Chris’s core research focuses on the politics and measurement of human rights, discrimination, violence, and repression. He uses computational methods to understand why governments around the world torture, maim, and kill individuals within their jurisdiction and the processes monitors use to observe and document these abuses. Other projects cover a broad array of themes but share a focus on computationally intensive methods and research design. These methodological tools, essential for analysing data at massive scale, open up new insights into the micro-foundations of state repression and the politics of measurement.
This course focuses on the research design and data analysis tools used to explore and understand social media and text data. The fundamentals of research design are the same throughout the social sciences, however the topical focus of this class is on computationally intensive data generating processes and the research designs used to understand and manipulate such data at scale.
By massive or large scale, I mean that there are lots of subjects/connections/units/rows in the data (e.g., social network data like the kind available from twitter), or there are lots of variables/items/columns in the data (e.g., image or text data with many thousands of columns that represent the words in the document corpus), or the selected analytical tool is a computationally complex algorithm (e.g., a Bayesian simulation for modeling a latent variable, a random forest model for exploratory data analysis, or a neural network for automatically classifying new observations), or finally some combination of these three issues. The course will provide students with the tools to design observational studies and experimental interventions into large and unstructured data sets at increasingly massive scales and at different degrees of computational complexity.
How will we go about learning these tools? In this class, we will learn to program and program to learn. What do I mean? First, we will use the R program environment to learn the building blocks of programming. These skills are essential for managing the increasingly large and complex datasets of interest to social scientists (e.g., image data, text data).
As we develop programming skills in R, we will use them to help us understand how different types of data analysis tools work. For example, by the end of the course, students will be able to program and evaluate their own neural network or structural topic model from scratch.
We will start very small and learn how to scale up.

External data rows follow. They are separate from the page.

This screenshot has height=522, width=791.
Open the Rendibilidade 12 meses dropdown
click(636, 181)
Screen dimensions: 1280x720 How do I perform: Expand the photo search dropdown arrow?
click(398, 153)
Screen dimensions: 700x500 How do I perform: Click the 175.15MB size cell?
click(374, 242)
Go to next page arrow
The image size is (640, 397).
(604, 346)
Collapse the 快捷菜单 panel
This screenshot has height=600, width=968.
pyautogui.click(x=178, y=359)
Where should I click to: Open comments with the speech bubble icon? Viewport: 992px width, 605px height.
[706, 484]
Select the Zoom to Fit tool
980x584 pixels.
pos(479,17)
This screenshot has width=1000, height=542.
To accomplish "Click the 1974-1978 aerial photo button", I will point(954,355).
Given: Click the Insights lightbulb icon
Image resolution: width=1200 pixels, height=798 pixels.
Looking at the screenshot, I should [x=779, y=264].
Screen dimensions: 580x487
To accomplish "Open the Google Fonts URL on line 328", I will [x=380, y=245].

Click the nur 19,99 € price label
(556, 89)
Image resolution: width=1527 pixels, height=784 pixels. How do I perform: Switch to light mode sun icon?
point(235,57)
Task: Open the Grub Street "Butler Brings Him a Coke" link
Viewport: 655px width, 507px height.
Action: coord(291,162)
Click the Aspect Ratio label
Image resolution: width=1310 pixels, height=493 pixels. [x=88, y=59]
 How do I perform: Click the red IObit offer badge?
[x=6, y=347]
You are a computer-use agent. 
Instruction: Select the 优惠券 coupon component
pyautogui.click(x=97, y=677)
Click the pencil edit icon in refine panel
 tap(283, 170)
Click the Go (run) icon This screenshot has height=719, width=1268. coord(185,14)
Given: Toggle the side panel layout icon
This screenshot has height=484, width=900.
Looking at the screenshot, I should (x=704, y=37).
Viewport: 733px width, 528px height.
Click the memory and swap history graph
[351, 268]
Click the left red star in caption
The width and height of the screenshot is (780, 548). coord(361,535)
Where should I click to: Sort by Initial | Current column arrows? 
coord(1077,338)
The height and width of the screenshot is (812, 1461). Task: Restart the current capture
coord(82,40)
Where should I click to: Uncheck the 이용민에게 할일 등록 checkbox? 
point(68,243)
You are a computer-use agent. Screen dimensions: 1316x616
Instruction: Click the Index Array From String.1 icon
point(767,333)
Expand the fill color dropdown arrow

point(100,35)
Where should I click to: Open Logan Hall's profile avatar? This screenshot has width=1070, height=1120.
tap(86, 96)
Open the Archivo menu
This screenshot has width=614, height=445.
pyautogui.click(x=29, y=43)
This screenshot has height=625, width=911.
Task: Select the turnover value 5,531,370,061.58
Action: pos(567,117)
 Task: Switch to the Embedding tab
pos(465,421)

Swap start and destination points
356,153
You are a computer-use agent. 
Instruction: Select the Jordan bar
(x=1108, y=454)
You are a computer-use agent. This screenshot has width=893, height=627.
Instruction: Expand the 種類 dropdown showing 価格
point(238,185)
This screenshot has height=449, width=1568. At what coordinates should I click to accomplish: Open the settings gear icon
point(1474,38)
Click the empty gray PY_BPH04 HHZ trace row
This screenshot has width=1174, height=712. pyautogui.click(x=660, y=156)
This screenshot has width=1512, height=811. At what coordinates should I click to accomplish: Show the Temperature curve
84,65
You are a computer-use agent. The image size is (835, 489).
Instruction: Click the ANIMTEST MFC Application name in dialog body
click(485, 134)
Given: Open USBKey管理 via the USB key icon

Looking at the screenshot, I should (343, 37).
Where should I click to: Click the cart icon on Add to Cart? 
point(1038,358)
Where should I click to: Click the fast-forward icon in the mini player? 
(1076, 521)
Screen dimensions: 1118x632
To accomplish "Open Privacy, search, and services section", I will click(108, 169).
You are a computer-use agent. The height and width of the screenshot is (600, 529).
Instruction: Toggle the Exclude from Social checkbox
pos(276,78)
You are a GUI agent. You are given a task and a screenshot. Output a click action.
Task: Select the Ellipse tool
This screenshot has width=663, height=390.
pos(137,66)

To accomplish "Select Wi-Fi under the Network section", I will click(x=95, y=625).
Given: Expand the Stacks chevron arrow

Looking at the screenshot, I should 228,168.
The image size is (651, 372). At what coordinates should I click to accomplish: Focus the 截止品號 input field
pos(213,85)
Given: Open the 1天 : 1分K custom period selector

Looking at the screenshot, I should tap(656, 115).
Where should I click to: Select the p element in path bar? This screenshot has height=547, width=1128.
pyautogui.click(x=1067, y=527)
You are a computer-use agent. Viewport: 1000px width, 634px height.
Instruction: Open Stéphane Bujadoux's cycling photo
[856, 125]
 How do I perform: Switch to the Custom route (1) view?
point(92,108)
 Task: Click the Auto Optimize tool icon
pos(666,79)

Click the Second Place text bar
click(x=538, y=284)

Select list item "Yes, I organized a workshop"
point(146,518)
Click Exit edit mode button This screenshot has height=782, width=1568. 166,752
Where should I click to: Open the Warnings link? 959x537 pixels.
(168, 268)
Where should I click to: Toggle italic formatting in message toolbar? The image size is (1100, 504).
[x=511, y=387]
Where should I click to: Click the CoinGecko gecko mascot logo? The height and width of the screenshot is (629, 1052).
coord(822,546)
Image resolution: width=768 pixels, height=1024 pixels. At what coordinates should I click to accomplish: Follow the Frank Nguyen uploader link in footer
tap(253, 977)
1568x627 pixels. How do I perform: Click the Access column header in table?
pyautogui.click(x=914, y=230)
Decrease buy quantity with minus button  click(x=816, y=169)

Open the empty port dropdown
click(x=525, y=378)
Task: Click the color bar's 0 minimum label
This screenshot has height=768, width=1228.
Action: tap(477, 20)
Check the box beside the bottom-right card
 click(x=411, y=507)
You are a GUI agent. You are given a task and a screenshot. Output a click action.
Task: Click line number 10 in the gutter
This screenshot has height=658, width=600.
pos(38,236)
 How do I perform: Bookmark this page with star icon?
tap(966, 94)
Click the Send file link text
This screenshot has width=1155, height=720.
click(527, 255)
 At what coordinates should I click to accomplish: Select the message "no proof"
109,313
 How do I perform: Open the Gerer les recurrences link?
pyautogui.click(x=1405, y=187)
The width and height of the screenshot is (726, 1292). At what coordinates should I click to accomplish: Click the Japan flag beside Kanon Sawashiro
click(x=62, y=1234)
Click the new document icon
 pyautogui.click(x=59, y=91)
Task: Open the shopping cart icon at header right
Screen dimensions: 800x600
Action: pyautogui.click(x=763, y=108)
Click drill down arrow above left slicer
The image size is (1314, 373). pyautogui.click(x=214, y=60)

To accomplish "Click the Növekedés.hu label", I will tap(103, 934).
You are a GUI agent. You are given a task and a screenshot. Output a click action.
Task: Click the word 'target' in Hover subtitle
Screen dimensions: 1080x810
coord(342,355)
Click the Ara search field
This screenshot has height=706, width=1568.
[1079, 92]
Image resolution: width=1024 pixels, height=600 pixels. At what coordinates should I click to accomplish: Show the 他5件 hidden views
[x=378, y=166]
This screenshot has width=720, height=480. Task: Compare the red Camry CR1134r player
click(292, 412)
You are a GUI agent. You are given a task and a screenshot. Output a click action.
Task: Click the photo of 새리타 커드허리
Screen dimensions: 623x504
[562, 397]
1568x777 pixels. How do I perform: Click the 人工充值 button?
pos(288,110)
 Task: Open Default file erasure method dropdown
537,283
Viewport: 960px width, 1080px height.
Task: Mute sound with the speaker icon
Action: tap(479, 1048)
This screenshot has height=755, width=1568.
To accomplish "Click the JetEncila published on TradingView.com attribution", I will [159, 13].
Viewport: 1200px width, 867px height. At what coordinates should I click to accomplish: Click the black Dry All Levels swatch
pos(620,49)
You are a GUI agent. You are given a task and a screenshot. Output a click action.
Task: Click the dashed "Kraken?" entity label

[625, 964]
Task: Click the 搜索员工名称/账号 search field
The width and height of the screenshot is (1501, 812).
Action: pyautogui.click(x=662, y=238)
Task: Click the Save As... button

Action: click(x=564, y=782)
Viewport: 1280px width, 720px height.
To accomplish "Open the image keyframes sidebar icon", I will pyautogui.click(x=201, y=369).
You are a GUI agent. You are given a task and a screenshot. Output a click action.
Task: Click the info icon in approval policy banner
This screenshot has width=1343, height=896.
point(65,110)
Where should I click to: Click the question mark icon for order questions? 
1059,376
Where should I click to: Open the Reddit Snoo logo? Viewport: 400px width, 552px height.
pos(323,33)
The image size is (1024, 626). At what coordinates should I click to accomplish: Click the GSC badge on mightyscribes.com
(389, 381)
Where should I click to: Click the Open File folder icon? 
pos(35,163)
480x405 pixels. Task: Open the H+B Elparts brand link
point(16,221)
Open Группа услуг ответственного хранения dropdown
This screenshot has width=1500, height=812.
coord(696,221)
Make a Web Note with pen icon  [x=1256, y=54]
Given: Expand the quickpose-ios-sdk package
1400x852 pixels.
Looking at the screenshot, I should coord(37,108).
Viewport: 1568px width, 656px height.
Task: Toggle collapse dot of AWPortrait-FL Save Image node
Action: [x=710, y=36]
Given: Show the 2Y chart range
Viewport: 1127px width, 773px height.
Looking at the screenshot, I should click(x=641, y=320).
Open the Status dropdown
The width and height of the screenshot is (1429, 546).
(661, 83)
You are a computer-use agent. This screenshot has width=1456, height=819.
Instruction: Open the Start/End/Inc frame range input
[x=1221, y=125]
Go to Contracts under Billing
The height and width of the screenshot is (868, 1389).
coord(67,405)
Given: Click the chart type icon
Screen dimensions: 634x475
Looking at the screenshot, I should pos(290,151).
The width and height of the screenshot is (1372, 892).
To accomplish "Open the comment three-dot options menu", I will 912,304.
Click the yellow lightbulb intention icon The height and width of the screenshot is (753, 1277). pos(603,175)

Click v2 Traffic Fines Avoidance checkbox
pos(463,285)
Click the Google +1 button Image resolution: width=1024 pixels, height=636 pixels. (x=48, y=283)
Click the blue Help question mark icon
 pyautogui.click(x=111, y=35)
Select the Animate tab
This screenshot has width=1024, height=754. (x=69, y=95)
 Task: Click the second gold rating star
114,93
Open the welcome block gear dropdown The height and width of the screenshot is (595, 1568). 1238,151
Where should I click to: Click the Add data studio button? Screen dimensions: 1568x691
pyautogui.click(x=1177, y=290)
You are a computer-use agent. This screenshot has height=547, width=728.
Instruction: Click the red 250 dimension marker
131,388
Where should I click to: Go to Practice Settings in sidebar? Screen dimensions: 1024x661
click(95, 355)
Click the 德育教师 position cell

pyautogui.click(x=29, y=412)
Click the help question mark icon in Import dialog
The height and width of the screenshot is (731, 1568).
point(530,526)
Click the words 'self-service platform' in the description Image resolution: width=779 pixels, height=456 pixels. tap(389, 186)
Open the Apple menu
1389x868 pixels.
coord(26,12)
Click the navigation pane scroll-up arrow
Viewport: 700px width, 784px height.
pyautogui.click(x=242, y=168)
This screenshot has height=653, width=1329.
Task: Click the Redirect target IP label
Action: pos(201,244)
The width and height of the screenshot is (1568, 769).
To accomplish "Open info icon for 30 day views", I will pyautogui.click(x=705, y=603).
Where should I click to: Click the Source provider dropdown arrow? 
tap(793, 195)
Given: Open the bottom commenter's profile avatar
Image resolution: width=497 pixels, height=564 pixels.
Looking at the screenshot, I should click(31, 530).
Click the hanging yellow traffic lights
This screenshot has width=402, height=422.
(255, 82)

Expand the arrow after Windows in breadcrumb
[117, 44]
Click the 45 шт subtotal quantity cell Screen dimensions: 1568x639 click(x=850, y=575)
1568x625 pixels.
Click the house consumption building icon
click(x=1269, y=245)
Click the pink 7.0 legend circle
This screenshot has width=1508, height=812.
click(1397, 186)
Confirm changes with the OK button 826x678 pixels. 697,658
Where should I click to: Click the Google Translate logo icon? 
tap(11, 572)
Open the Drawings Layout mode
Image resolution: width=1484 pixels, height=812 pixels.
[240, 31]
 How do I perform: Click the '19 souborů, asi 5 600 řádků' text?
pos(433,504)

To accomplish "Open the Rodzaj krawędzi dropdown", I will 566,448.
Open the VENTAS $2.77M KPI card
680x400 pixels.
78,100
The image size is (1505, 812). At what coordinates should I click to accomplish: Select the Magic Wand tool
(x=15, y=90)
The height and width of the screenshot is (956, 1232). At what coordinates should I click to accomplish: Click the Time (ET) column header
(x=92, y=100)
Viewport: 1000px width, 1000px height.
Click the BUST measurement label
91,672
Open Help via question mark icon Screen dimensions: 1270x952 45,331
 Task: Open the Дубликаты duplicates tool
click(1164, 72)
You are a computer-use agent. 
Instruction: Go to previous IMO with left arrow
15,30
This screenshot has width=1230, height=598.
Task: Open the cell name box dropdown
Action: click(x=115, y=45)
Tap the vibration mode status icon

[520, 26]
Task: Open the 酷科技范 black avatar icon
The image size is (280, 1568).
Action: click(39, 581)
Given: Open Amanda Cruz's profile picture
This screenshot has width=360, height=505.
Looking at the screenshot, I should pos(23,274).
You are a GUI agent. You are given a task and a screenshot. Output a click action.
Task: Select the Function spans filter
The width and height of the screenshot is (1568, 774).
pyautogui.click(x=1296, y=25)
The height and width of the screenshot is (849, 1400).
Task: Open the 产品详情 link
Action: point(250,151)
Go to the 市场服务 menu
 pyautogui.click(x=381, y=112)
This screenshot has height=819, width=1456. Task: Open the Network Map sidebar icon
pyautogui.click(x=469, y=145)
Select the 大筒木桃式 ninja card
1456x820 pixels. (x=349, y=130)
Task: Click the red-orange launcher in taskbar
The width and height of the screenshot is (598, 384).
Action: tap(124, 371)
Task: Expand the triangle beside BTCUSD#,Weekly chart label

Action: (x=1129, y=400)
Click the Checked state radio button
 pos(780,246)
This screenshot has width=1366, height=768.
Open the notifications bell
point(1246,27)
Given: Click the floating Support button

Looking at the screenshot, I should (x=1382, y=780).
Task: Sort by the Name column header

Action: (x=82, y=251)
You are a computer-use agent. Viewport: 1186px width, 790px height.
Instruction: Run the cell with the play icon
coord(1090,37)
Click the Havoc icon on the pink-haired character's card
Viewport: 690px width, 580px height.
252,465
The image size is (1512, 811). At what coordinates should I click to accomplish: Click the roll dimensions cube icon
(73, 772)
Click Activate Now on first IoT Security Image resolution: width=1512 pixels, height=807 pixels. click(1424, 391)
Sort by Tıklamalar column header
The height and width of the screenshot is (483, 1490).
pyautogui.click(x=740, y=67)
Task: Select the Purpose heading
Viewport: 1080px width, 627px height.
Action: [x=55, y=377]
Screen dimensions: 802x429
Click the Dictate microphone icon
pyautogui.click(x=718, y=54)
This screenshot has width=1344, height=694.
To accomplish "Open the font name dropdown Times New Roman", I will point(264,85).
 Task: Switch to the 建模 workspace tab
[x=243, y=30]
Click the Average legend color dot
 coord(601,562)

In the beginning of the course, we will not make use of many packages other than the base packages available by default in R. As we proceed, we will learn how models for data work before then investigating the functions that exist in the large, always increasing catalogue of packages available for you to use in R. The development of new functions in R is advancing rapidly. The tools you learn in this class will help you improve as a programmer and a data scientists but learning how to program and using your programming skills to learn how to analyse data.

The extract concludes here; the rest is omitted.